Chopped-off Screen: Many reviewers don’t mind the chopped off bottom of the Moto 360’s otherwise circular screen. I suspect this design choice emerged from tight deadlines to capture the early adopter market. I believe it is a sign that the device has other production flaws.
Overall, the chopped-off screen won’t bother users too much — most Wear apps don’t rely on having a full screen. Also, the screen often is completely black, which blends in with the chopped off portion of the screen.
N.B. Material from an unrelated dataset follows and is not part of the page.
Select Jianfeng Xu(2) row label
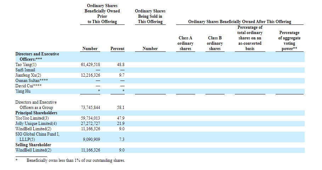pyautogui.click(x=28, y=75)

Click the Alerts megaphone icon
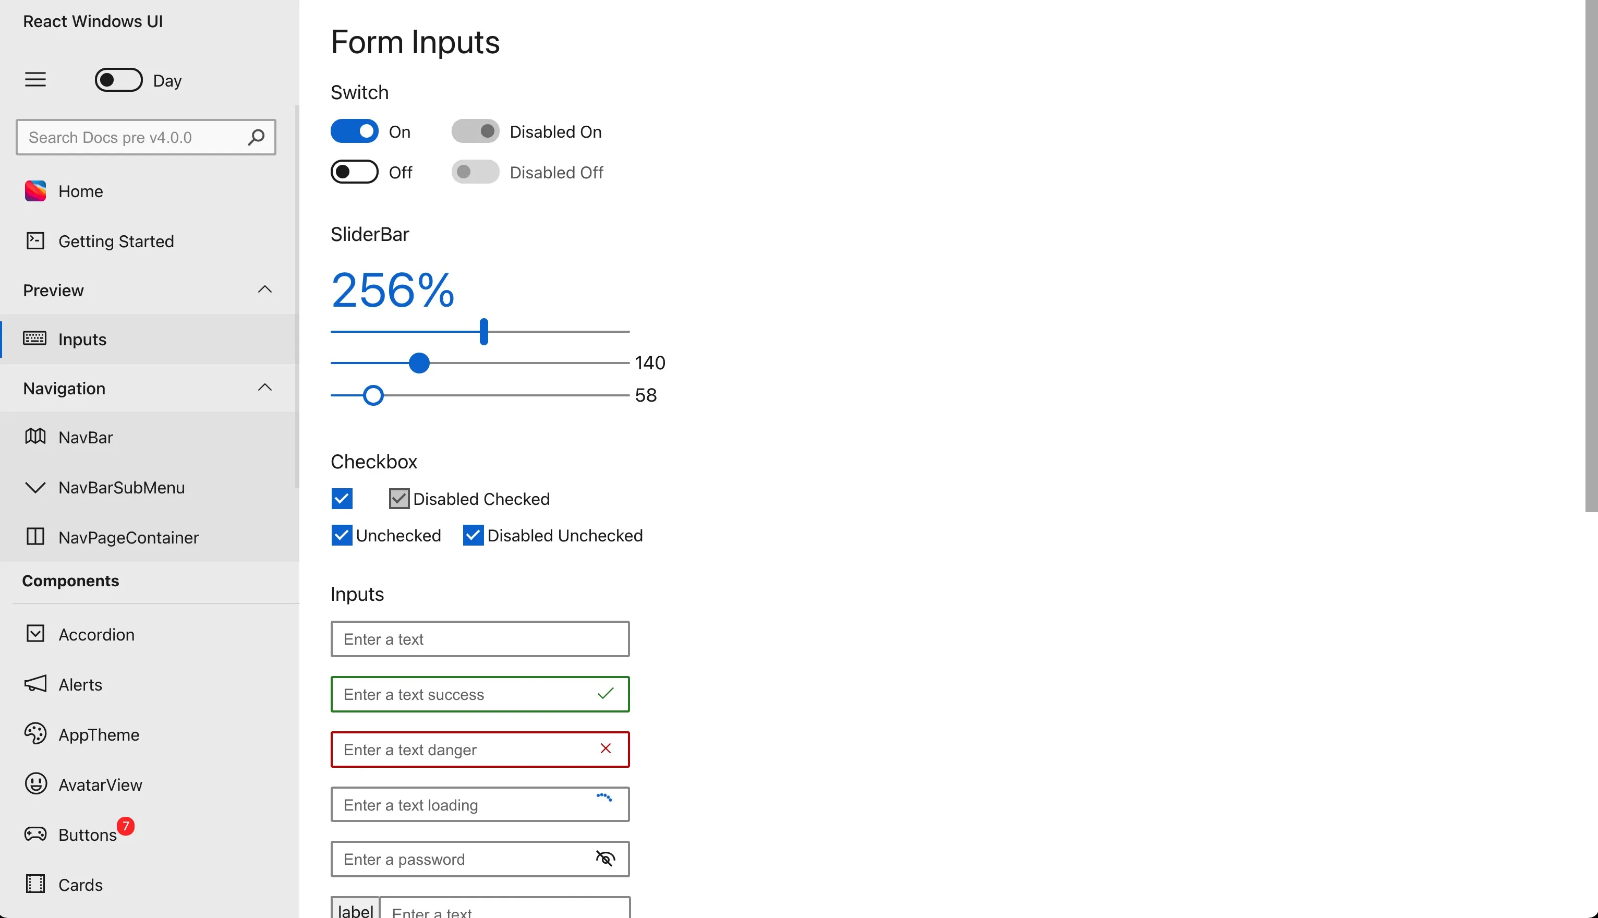point(35,684)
Cheap Internal Components: Think about it. The Moto 360’s $250 retail price, in a smartphone package, would cost tens of dollars. The chipset and weak internal components — by Internet standards – look like a budget smartphone from two years ago. It uses an open-source operating system, without (not entirely sure) licensing fees. While manufacturers absorb start-up costs in releasing a new product, I doubt it justifies the $250 price of the 360. Crowdfunded wearables tend to cost about the same with smaller production runs. It is with poisonous vitriol that I reject early adoption.
Android Wear as a platform isn’t ready for mainstream use. Early adopters may love the constant access to Google Now – but a day of battery life crushes Android Wear smartwatches as daily-drivers. Had the Wear platform made room for lower-powered chipsets, such as Cortex M, MIPS or other low-drain chipsets, users could get days of battery life. If manufacturers included reflective or daylight readable technologies – such as the sublime Mirasol or Pixel Qi technologies, week-long battery lives could emerge. As it stands, the platform will require constant recharging. Combined with a non-user replaceable battery, the 360’s longevity remains in question.
If battery life and daylight readability fall among your chief concerns, check out our Pebble Watch Steel review . It may not offer the 360’s myriad features, but it does offer notifications.
Before buying, everyone should ask themselves: Do they really need a smartwatch? If you do, then the Moto 360 might satisfy, since it’s currently the best Android Wear device. But don’t let that fool you — better devices will drop this holiday season.
So while the Moto 360 offers beautiful design and solid performance it fails in two key areas:
- The platform’s poor daylight readability.
- Android Wear fails to offer more than a day or two of battery life.
Unfortunately, the Moto 360 – as highly polished as it is – just doesn’t cut it. However, I must applaud Motorola for working wireless Qi-charging into the 360. By using a non-proprietary technology, Motorola pushes us toward a future in which wire-free charging is the standard, rather than the exception.